The second thing is my feelings towards my own book. Sometimes I feel like i have written a masterpiece, and at other times I feel like it's trash. I am pretty sure the reality is somewhere in between, but I don't know towards which side it leans. I am not even sure whether I should publish it anymore.

Hopefully, I will get a few beta readers who will tell me what to think. I should at least join a critique group. That might give me a neutral feedback.

Rambling apart, I have printed the second draft of the book and will go through it over the next week. Hopefully I don't feel too bad about it later.

Thursday, May 8

Publicity stunts

Now that the first draft of my book is done and I am almost halfway through the second one, I am thinking of other things that I need to do. The first and foremost seems to be to create a buzz for my book and me. And the most obvious way to go about that is twitter. Almost everybody who has published their book say that twitter is the way to go. But man, is twitter hard!
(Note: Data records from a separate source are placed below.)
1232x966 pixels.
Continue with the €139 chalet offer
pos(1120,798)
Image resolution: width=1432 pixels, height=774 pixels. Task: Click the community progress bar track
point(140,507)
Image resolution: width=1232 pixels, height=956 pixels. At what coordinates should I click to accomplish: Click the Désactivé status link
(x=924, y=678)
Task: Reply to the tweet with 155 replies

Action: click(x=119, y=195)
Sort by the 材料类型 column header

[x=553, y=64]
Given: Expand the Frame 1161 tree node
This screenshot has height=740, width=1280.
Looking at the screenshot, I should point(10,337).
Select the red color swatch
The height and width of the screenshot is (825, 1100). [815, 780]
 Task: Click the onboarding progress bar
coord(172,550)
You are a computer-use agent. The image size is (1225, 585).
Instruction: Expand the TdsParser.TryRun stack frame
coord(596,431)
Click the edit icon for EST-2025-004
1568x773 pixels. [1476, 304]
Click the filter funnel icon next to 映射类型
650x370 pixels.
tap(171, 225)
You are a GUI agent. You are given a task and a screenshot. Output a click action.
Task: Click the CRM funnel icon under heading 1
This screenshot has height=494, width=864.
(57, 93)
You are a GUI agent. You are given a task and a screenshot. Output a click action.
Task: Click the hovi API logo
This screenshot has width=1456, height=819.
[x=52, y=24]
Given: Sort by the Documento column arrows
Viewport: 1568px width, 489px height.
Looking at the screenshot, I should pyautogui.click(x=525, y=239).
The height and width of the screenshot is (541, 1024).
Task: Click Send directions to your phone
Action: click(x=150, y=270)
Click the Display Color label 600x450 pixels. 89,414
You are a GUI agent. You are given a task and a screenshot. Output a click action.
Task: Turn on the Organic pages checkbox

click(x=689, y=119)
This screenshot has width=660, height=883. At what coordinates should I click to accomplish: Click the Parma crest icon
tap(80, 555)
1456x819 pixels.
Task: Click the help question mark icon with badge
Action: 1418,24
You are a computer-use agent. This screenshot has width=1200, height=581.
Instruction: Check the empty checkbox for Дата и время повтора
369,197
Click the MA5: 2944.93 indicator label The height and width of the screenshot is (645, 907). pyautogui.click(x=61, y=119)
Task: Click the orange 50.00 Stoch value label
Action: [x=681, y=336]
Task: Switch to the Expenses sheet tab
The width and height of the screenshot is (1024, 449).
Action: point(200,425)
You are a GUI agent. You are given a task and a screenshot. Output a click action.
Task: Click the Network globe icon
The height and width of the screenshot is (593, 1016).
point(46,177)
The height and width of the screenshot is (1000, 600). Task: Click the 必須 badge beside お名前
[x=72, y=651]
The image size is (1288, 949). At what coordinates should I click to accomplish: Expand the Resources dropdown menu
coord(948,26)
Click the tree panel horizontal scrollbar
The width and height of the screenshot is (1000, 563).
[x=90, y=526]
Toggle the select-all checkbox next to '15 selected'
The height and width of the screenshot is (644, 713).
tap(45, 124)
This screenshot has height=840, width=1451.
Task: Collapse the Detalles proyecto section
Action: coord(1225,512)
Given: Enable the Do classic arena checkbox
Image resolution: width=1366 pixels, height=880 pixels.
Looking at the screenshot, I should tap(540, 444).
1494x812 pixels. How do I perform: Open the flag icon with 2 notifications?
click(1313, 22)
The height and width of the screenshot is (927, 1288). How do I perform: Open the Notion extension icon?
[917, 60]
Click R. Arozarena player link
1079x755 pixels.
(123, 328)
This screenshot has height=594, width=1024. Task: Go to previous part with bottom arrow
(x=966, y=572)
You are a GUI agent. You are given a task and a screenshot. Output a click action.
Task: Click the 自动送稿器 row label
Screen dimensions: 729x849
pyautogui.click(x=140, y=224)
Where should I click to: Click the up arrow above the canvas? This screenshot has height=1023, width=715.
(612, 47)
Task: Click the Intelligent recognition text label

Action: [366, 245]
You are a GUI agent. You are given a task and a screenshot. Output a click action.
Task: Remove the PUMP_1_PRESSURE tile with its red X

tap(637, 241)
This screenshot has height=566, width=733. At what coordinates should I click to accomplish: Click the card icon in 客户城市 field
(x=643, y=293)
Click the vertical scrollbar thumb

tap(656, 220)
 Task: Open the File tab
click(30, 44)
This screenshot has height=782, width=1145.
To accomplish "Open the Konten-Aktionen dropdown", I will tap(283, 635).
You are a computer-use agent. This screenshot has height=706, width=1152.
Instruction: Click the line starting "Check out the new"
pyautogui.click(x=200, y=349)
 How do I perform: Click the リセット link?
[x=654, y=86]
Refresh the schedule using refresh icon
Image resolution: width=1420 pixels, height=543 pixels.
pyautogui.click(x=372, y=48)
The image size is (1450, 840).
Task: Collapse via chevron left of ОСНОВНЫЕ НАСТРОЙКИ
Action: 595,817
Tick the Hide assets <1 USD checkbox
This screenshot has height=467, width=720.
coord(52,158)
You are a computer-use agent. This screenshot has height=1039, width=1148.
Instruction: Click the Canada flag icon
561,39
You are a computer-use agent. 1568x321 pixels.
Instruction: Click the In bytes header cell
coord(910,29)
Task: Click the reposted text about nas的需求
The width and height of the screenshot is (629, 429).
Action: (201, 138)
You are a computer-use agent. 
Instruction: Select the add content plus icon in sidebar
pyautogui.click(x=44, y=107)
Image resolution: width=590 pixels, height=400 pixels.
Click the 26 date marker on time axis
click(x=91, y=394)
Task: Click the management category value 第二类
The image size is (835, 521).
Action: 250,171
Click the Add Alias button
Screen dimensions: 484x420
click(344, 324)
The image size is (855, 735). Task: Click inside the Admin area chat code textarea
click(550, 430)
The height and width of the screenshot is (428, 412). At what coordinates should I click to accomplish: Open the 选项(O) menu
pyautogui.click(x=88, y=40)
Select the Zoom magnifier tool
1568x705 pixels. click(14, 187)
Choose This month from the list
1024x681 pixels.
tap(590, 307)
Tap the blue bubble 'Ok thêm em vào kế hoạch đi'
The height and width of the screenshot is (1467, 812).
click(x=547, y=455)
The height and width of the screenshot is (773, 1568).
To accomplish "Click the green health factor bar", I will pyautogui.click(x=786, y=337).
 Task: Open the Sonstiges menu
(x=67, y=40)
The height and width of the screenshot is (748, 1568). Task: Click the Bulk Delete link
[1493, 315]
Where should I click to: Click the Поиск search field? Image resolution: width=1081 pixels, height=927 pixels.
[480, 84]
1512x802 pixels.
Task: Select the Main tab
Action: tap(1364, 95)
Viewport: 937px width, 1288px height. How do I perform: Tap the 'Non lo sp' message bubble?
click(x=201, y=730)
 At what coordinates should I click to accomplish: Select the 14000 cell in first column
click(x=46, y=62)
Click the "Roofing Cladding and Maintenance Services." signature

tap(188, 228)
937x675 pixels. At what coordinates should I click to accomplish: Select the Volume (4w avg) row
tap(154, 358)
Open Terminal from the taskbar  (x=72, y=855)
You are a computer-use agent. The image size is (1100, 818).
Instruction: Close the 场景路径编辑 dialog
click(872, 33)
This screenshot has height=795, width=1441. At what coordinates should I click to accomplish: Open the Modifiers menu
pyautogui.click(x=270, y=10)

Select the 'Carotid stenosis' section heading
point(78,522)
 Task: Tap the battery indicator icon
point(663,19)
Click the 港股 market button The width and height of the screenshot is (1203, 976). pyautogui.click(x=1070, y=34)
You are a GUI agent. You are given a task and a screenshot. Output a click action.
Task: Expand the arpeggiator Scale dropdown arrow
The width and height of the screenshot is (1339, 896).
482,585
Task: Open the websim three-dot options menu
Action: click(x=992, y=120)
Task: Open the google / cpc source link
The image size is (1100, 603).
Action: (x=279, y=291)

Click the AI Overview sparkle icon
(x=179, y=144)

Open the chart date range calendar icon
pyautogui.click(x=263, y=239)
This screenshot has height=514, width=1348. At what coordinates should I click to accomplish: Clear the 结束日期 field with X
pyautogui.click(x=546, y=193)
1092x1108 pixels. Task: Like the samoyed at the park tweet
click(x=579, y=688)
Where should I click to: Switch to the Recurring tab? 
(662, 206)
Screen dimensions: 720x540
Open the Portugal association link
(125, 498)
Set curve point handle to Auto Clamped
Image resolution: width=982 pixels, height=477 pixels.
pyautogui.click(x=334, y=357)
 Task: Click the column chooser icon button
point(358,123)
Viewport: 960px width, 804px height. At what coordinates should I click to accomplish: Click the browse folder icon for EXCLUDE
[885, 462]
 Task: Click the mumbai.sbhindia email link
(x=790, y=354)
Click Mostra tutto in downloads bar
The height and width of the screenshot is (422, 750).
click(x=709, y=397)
I am following less than a hundred people and still the sheer noise is terrific. Since starting to write this blog about five minutes ago, there have been seventeen new tweets by the ones I follow. I think there is some sort of service that most fellow authors are using. The service most likely retweets certain people's tweets and sends out their own at preset times. No one can spend the amount of time reading and tweeting this much and still have enough to do anything else. This means that if I get a few thousand followers, my feed will have anywhere from a thousand to infinite tweets a day. I am pretty sure I am never going to look at even one. But then neither will anyone else look at mine. It is chaos and standing out in it is going to be bloody tough.

Adding to that is my general personality. I am not particularly witty or clever, nor do I have much to say. Most of what I do is either too mundane or too important to talk about. I prefer to shut up and listen, unless I am in the company of close friends.

This will take some doing. I will have to go through this in the same way I go about everything else I need to do- analyze, understand, conquer. Analyze what the hell is going on, understand what I need to do and then go ahead and do it.